On Monday 16 January 2012, keith wrote:
> I built a storage server to run the Bacula storage daemon on.  My plan
> was to boot of a usb key then to use the four 2TB sata disks that are in
> the server as a softraid raid 5 volume. The server in question is a dell
> poweredge R310, i3 CPU 540 @ 3.07GHz with OBSD 5.0 amd64.
>
> I put the OS onto the usb key but the softraid 5 volume seemed realy
> slow. Sftping files over the local network to the servers softraid
> volume was taking ages. So as I was short of time I just rebuilt the
> server installing OBSD into one of the sata disks wd0
>
> Later I connect to the server and made a raid5 volume on the remaining
> three disks but the speed was really slow to I tried a raid1 on two of
> the disks and that works fine speed wise.
>
> I've tried to get some stats to figure out what's going on
>
> raid 5 (wd1, wd2,wd3) Time for newfs command to complete = 1 min 14 secs
> raid 5 (wd1, wd2,wd3) Time to copy 2.3G file from wd0 onto the softraid5
> disk = 5 mins ish
>
> raid 1 (wd1, wd2) = 1.8TB  Time for newfs command to complete = 4 secs
> raid 1 (wd1, wd2) copy 2.3G Time to copy 2.3G file from wd0 onto
> softraid disk = 25 secs

RAID 5 with softraid(4) is not ready for primetime - in particular it does not 
support scrub or rebuild. If you have a single disk failure you will get to 
keep your data, however you will need to dump/rebuild/restore.

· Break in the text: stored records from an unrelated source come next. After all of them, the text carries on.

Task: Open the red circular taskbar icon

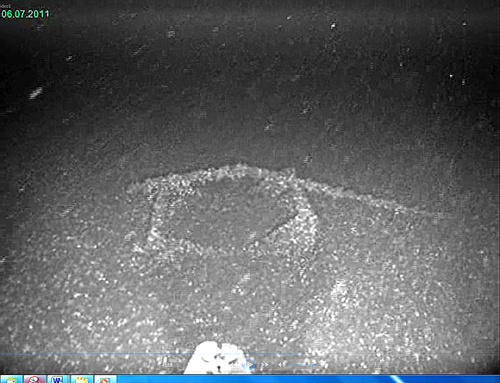Action: click(34, 379)
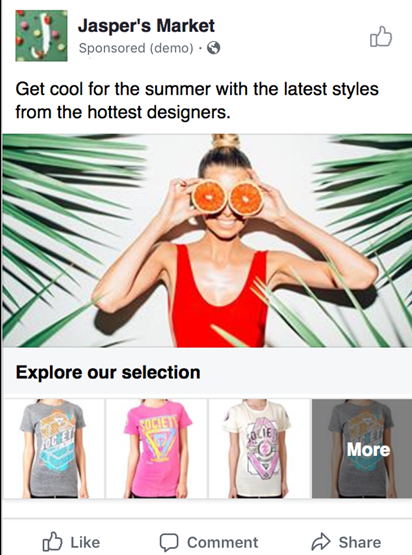The width and height of the screenshot is (412, 555).
Task: Like the page using top-right thumbs-up icon
Action: click(x=381, y=36)
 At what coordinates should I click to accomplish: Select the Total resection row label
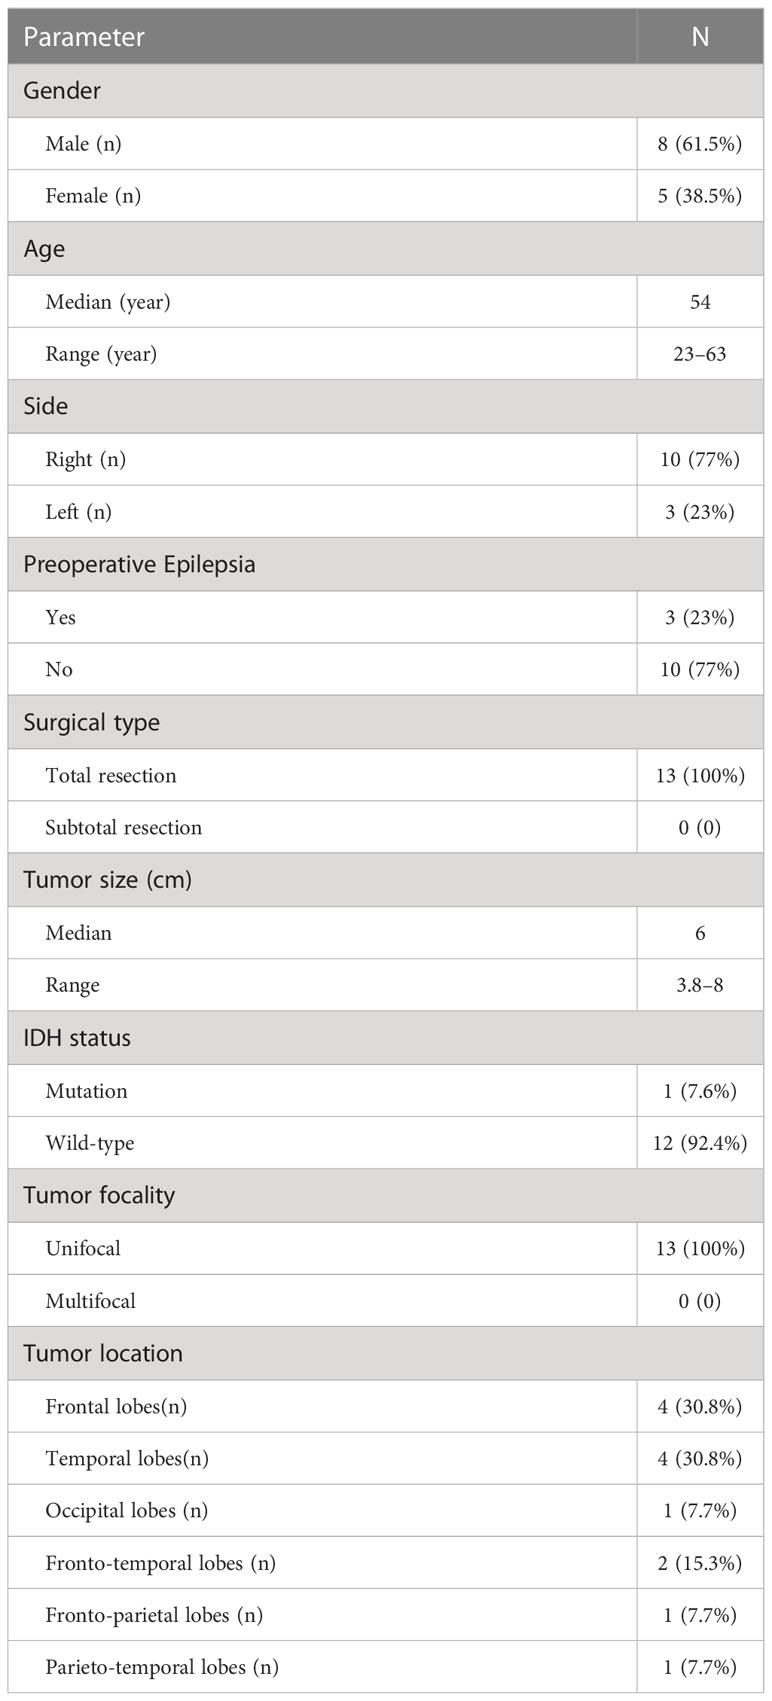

I'm not specifically aware of performance issues, but I'm not entirely 
surprised either - I'll try to take a look at some point. RAID 5 writes will 
be slower, but not that much slower...

> As this point I though I'd try raid0 but the server went and hung for
> some reason.
>
> #bioctl -d sd0
> #bioctl -c 0 -l  /dev/wd2a,/dev/wd3a softraid0 < It hung on this
> command.... Won't know what happed till I get to the datacenter.

I'm guessing that you did not clear the existing RAID 1 metadata first, in 
which case you'll probably have a divide by zero with a trace that ends in 
sr_raid1_assemble() - there is a bug there that I hit the other night.

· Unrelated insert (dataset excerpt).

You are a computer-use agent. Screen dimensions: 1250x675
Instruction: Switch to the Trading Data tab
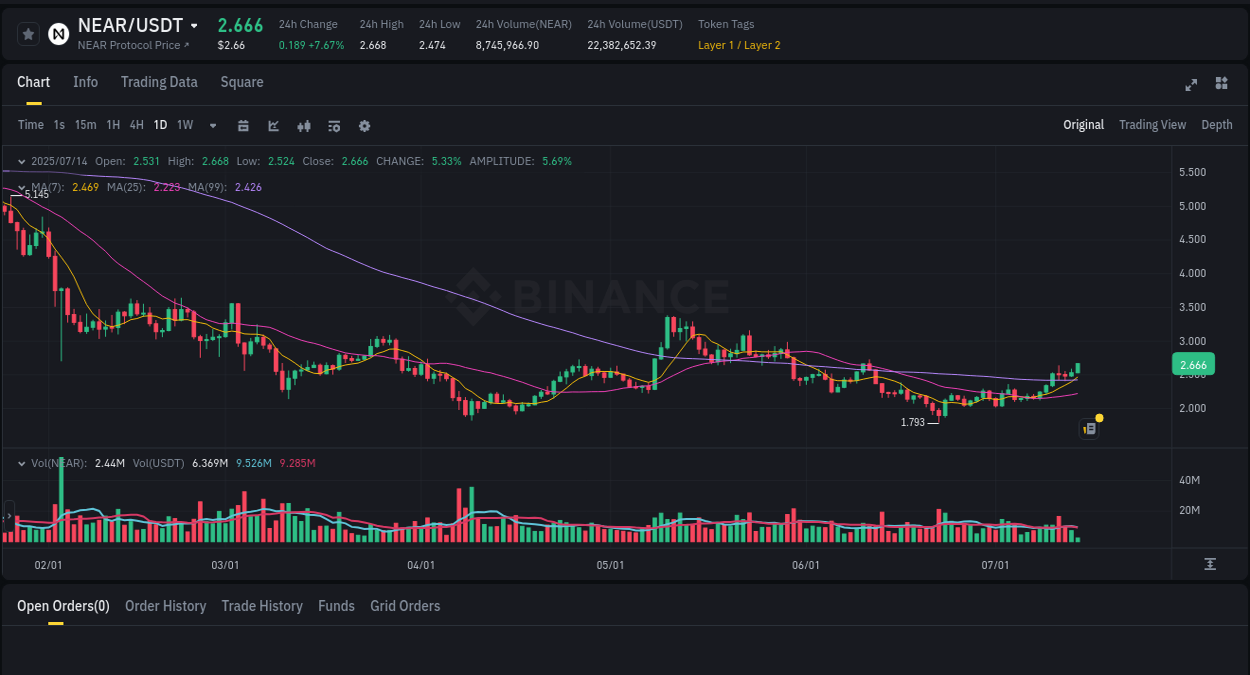point(159,82)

> Idealy I wanted one large disk but if can't get a quick raid5 working I
> will just use two softraid raid 1 disks and work around it. Does anyone
> have any suggestions  ?

I'd stick with RAID 1 - you can use more than two disks, which will give you 
increased redundancy and should improve read throughput. Obviously you'll 
have less capacity though.
-- 

    "Reason is not automatic. Those who deny it cannot be conquered by it.